- PROBLEM REQUIREMENTS -
Set down the lines below exactly as they appear, leaving out the pictures.

(Records about locating elements on screens)
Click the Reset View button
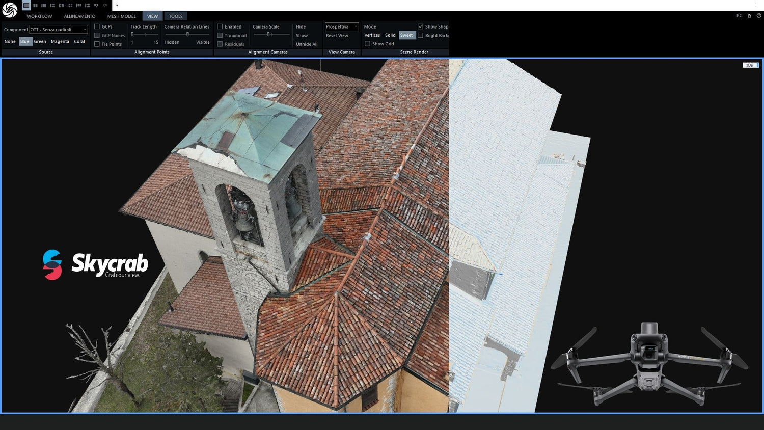The width and height of the screenshot is (764, 430). coord(336,35)
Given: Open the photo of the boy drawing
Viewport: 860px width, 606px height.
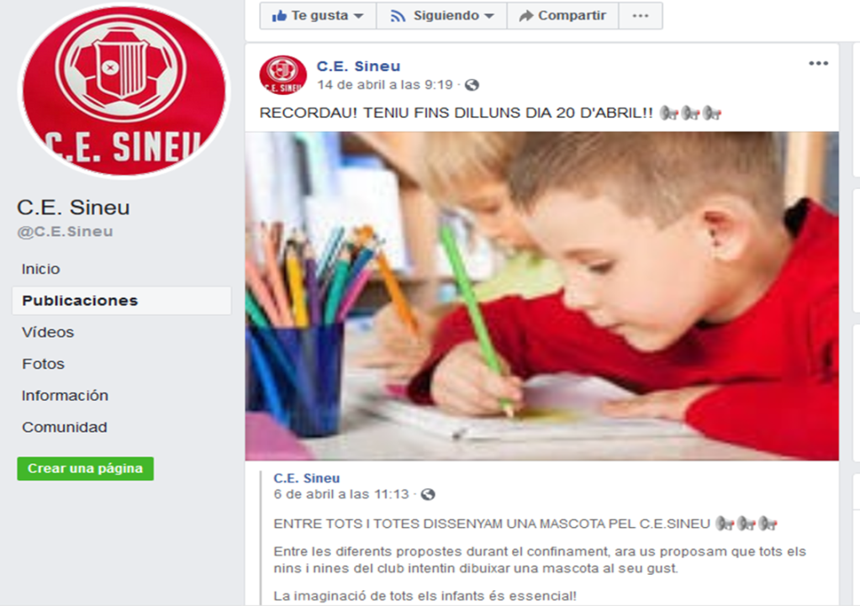Looking at the screenshot, I should pos(542,296).
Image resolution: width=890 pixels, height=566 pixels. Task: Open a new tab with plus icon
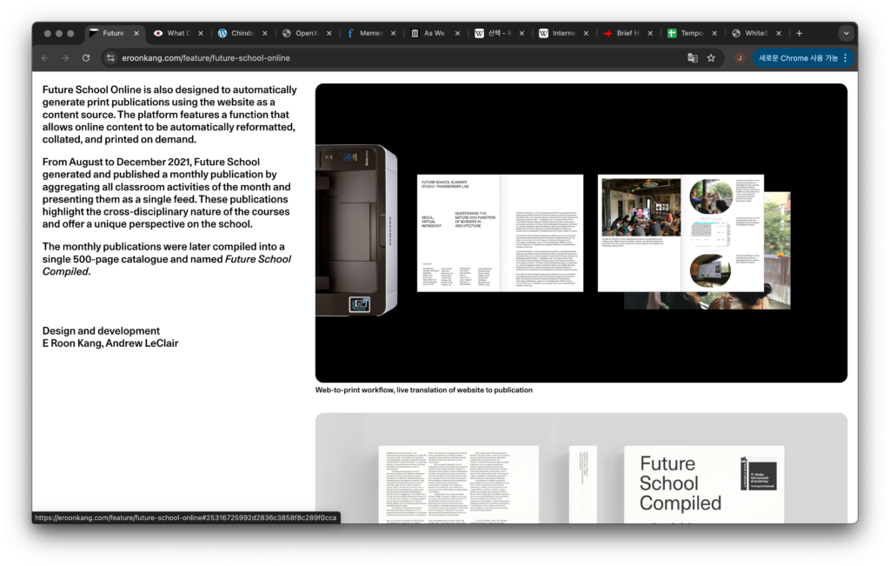[x=799, y=33]
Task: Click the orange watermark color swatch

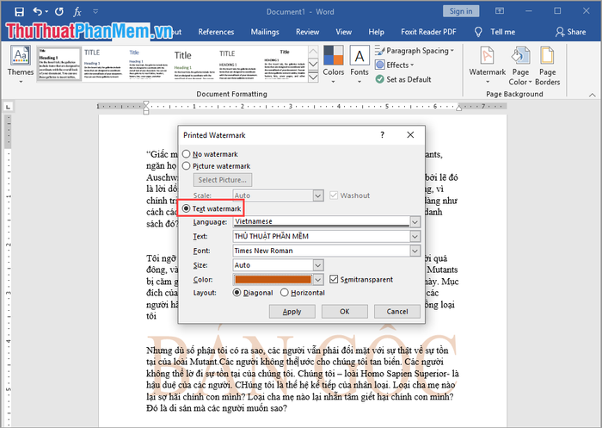Action: (272, 279)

- CORRECT RESPONSE -
Click the Reset View button
The width and height of the screenshot is (764, 430). coord(336,35)
Given: Open the photo of the boy drawing
Viewport: 860px width, 606px height.
Looking at the screenshot, I should pos(542,296).
Image resolution: width=890 pixels, height=566 pixels. Task: Open a new tab with plus icon
[x=799, y=33]
Task: Click the orange watermark color swatch

Action: (272, 279)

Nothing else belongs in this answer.